La rapporteur public, Aurélie Bretonneau (CE) adopte elle aussi une perception partiale de l’embryon humain considérant qu’il n’est protégé par le code civil que s’il fait l’objet d’un projet parental. Autrement dit, pour elle, l’embryon humain serait digne de respect s’il est amené à naître. Elle veut montrer que l’embryon humain n’est pas une personne en droit français, et semble regretter que l’on ait encore du mal à assumer son statut de chose.

Libérer la recherche sur l’embryon et la rendre brevetable

La recherche sur l’embryon humain est encouragée par les orateurs. Pour eux, il est impensable de recourir à des alternatives comme les iPS. Toutes les raisons sont bonnes pour le justifier : même si elles sont comparables aux cellules embryonnaires, elles ne seraient pas « identiques », ; même si elles ont fait l’objet d’un prix Nobel et que les japonais y investissent tous leurs efforts, elles ne feraient pas l’objet d’un consensus scientifique ; même si elles paraissent plus éthiques que l’utilisation de l’embryon humain, elles peuvent aussi donner lieu à des dérives car elles ont la potentialité de créer des gamètes.

Sortant de son domaine de compétence, Julien Sorin ouvre son propos sur une alternative à l’embryon humain, qui selon lui serait plus utile que les iPS : les cellules issues de parthénogenèse. Pour lui, ces cellules auraient au moins l’avantage d’être brevetable explique-t-il. C’est évidemment sans évoquer toutes les dérives éthiques que suppose la parthénogenèse (cf. Les parthénotes humains, source controversée de cellules souches et parthénogenèse humaine : le risque du transhumanisme).

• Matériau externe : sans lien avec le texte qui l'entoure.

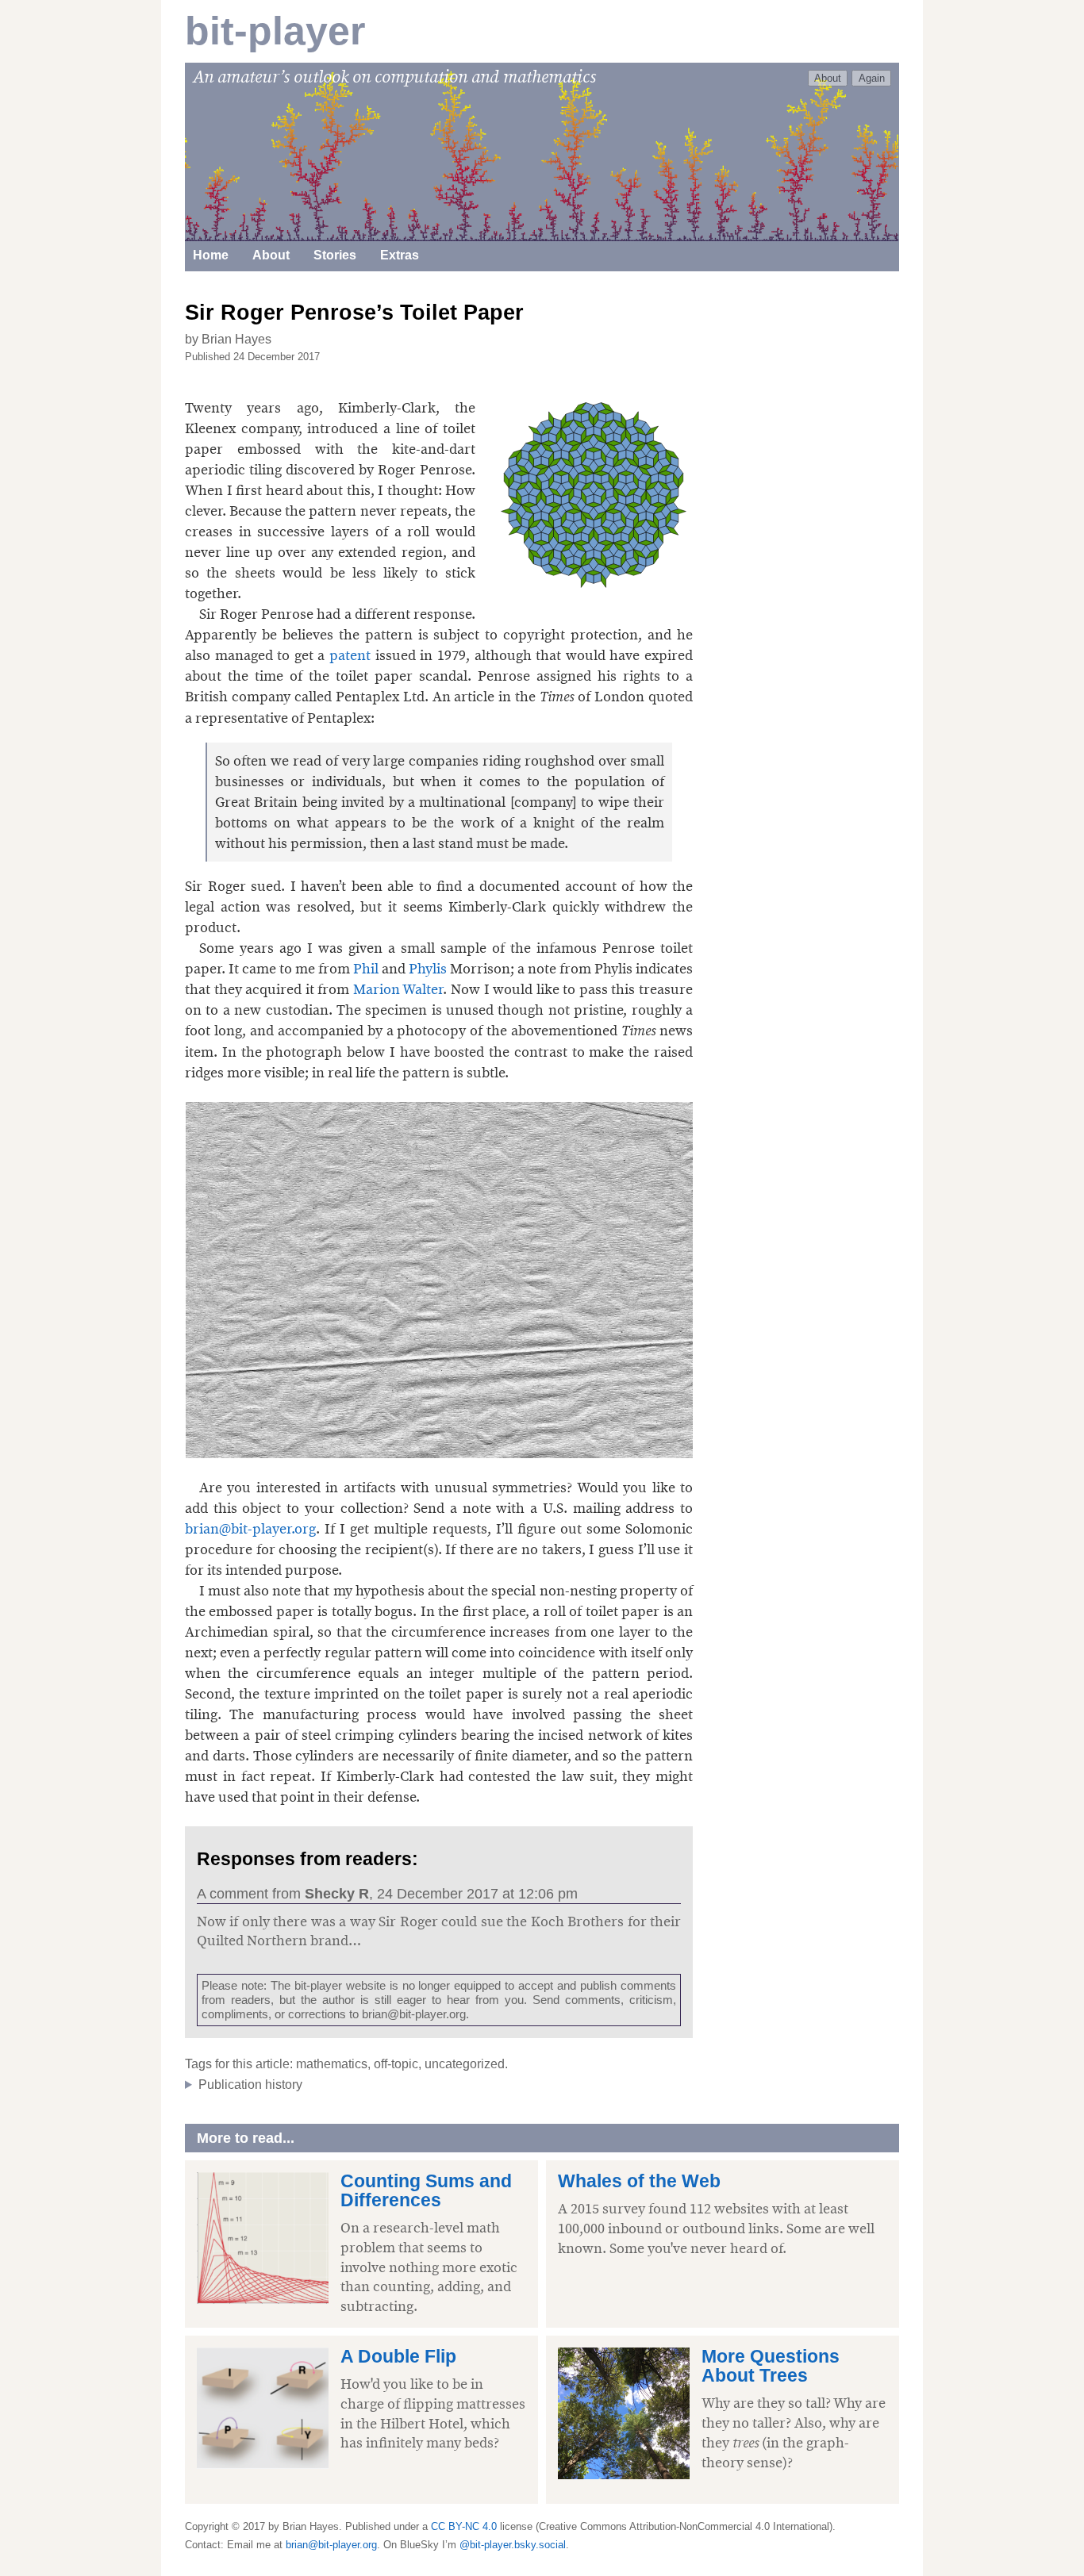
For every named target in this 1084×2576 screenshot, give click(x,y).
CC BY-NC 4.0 (464, 2526)
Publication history (250, 2084)
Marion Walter (398, 989)
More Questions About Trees (771, 2366)
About (827, 78)
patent (350, 655)
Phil (366, 968)
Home (211, 255)
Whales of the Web (639, 2181)
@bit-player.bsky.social (512, 2545)
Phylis (428, 968)
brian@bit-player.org (250, 1528)
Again (872, 78)
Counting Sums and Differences (426, 2190)
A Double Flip (398, 2357)
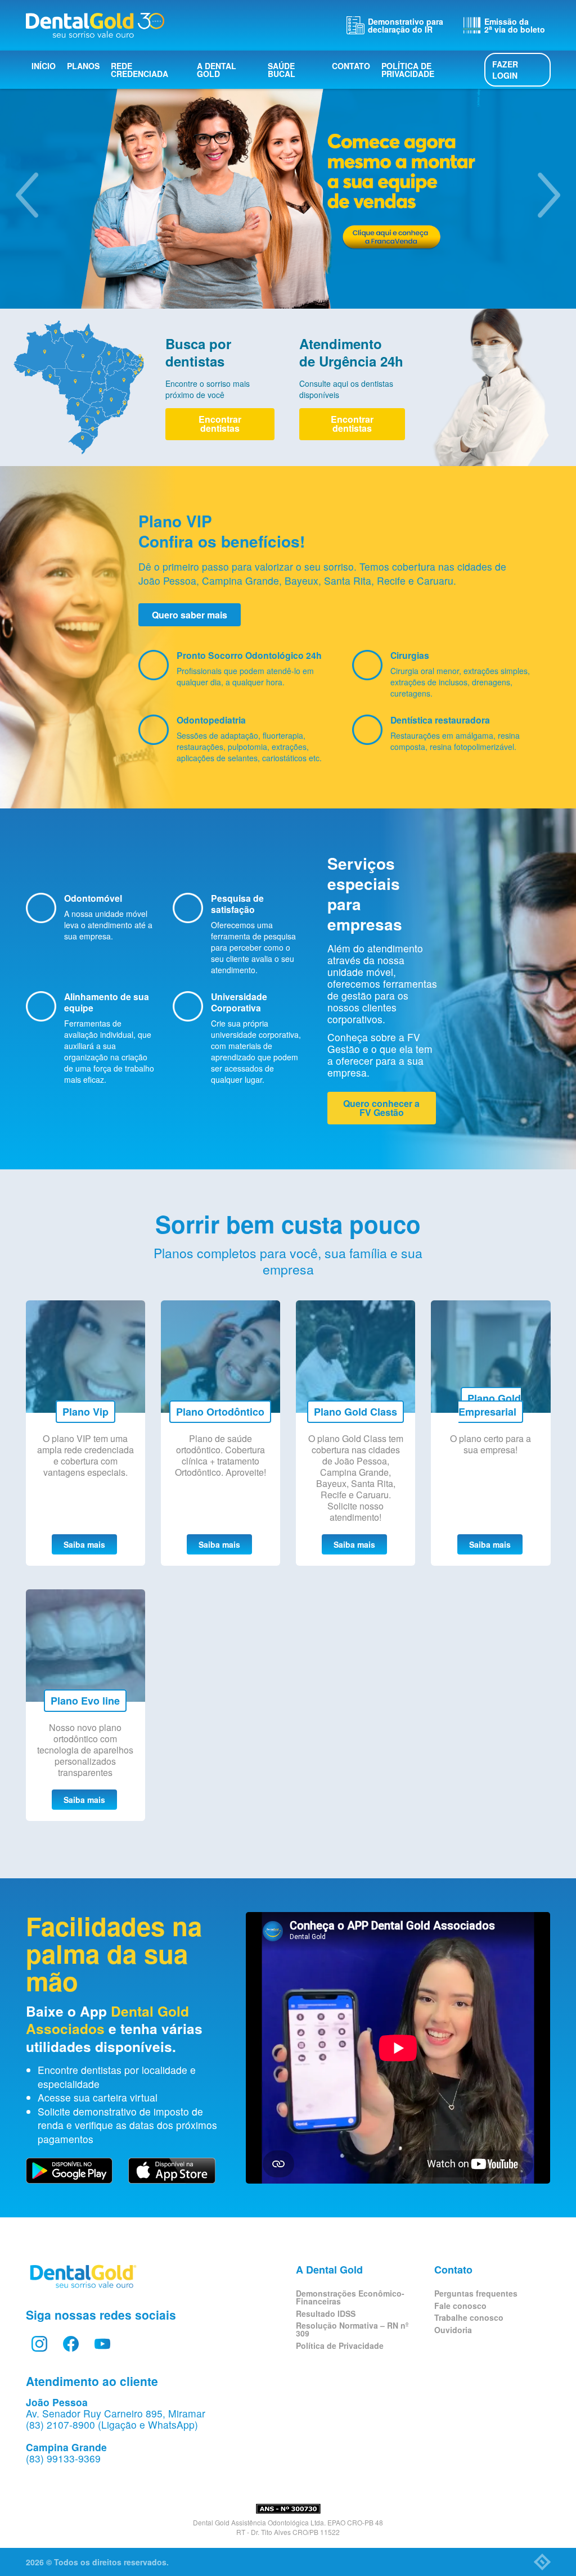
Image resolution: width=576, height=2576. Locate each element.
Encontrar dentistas (220, 424)
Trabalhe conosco (468, 2317)
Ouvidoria (453, 2330)
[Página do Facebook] (71, 2344)
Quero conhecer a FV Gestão (381, 1108)
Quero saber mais (189, 614)
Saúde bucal (281, 69)
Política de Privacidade (407, 69)
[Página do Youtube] (102, 2344)
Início (44, 65)
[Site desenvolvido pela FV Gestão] (542, 2562)
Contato (351, 65)
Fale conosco (460, 2306)
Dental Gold (95, 25)
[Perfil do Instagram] (39, 2344)
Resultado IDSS (326, 2313)
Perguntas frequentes (476, 2293)
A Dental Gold (216, 69)
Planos (83, 65)
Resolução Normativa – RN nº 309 (352, 2329)
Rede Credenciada (139, 69)
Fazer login (505, 69)
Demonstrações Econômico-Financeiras (350, 2297)
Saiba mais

Enfin Dominique Thouvenin, membre du CCNE,  a évoqué la recherche biomédicale en AMP (cf. Projet de loi santé, les enjeux de l’amendement de la recherche sur l’embryon). Elle a précisé que ce régime de recherche mécontentait les chercheurs qui se sentaient plus contraint par l’ANSM et le comité de protection des personnes que par l’Agence de la biomédecine. Pour elle, ce régime de recherche sur l’embryon dans le cadre de l’AMP est une malfaçon gouvernementale et manifeste un manque de concertation entre les ministères de la santé et de la recherche. Elle espère un changement législatif pour intégrer ce régime de recherche en AMP dans le régime de recherche sur l’embryon. Une perspective plus inquiétante encore.